** Begin Selected passage **

APRIL 28, 2004: IT WAS SHEAR PLEASURE

Some folks will go to great lengths to avoid sitting in a barber’s chair. So it seems will some animals. A New Zealand Merino sheep named Shrek — not to be confused with the bald green guy of the same name — really didn’t want to be shorn. So he went on the lam in the late 90’s, living as a fugitive, hiding in caves, always looking back over his shoulder.  He avoided capture for six years but alas someone finally fingered him and he was apprehended in April 2004. And on April 28, the now incredibly woolly Shrek went under the shears. It took a mere 20 minutes to denude him, and the entire indignity was nationally televised. The suddenly svelte Shrek gave up 60 pounds of wool, enough to suit 20 New Zealanders.

Now famous, he took tea with the Prime Minister on his tenth birthday and was allowed to spurn the shears for another 30 months before being shorn on an iceberg off the New Zealand coast (certainly a jumping the shark event). Shrek bought the sheep farm in 2011.

This Was No Toy

The world’s first car race took place on April 28, 1887.  It was organized by the editor-in-chief of the Parisian magazine Le Vélocipè. The winner of the race was Georges Bouton, an engineer and toymaker driving an 1884 La Marquise, a steam-powered automobile he had constructed with his partner Albert, the Count of Dion.  The race from Paris to Versailles wasn’t particularly exciting; Bouton’s La Marquise was the only car taking part.

Named for the Count’s mother, La Marquise is a four-seater powered by twin steam engines.  A 40-gallon steel tank underneath the passengers gives the car a range of 20 miles with speeds up to 38 mph.  Once it gets going , that is.  Fueled by coal, wood and bits of paper, it takes 40 minutes  to create enough steam to move.  The car was still running when it was sold in 2011 for a record $4.6 million, making it the world’s longest running automobile.

** End Selected passage **

* Brief *
Decide whether each statement agrees with the April 28 passage, answering yes or no and quoting the words that settle it: (a) Shrek avoided capture for six years; (b) several cars competed in the 1887 race from Paris to Versailles; (c) La Marquise was named after the Count's mother.

** Begin Record list **

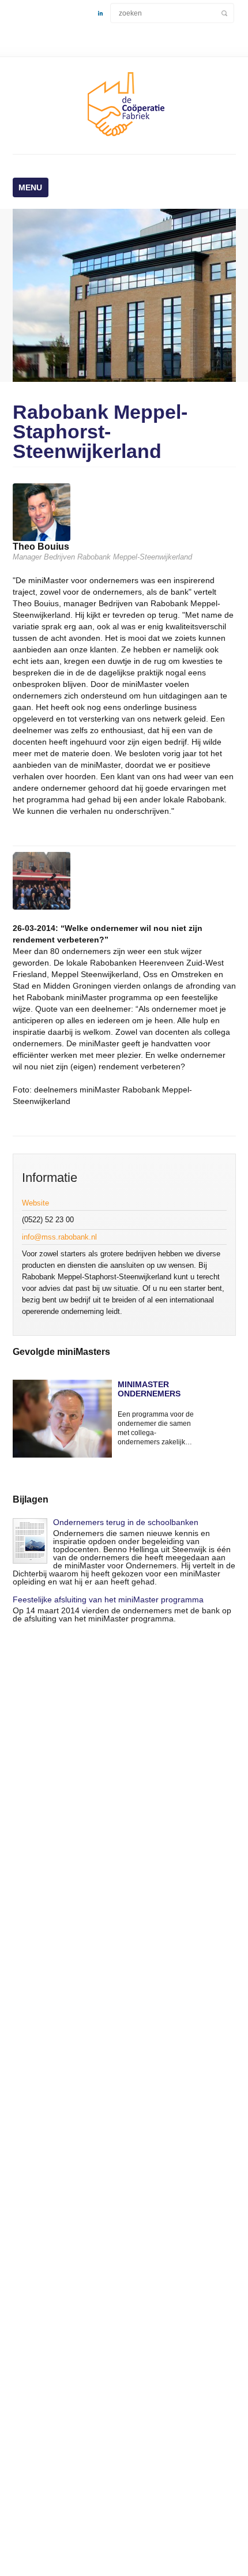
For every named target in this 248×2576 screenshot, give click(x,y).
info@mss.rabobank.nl (59, 1237)
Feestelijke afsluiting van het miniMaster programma (108, 1599)
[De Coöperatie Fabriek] (124, 138)
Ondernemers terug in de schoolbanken (125, 1522)
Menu (30, 187)
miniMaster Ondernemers (149, 1389)
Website (35, 1203)
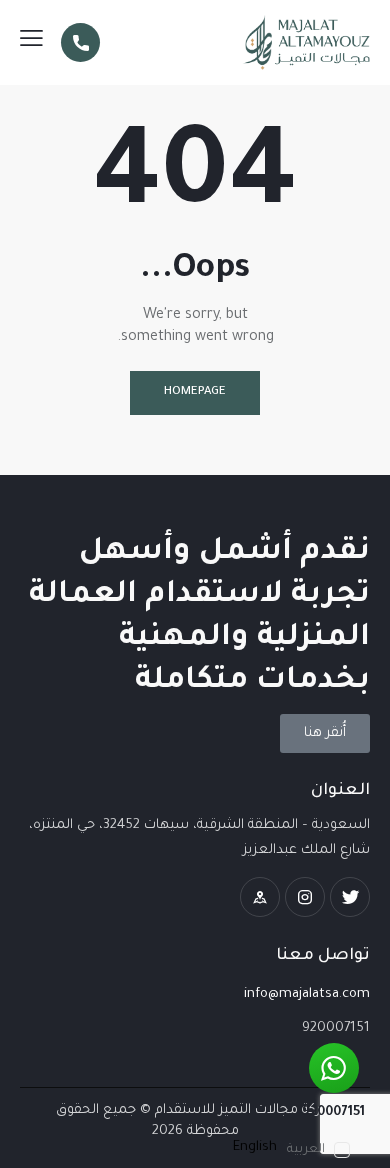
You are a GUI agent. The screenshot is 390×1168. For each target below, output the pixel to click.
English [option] (255, 1147)
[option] (255, 1147)
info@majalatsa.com (307, 994)
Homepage (195, 392)
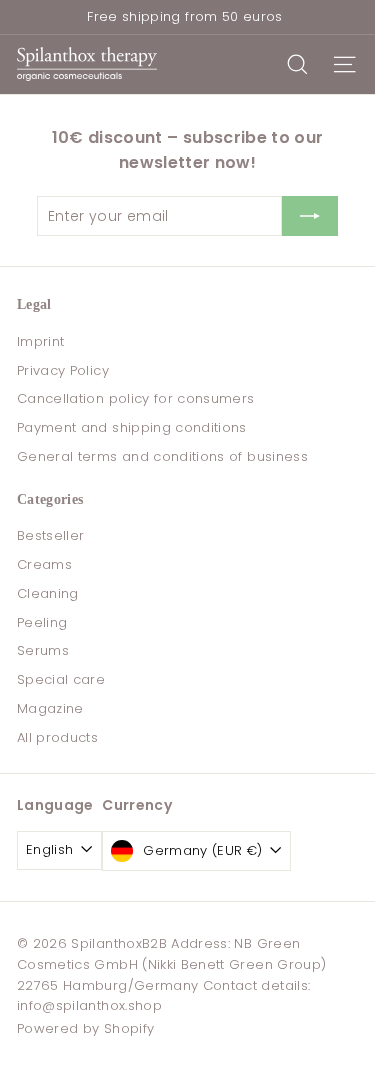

** End Record list **

* The completed task *
(a) Yes: "He avoided capture for six years"
(b) No: "Bouton’s La Marquise was the only car taking part."
(c) Yes: "Named for the Count’s mother"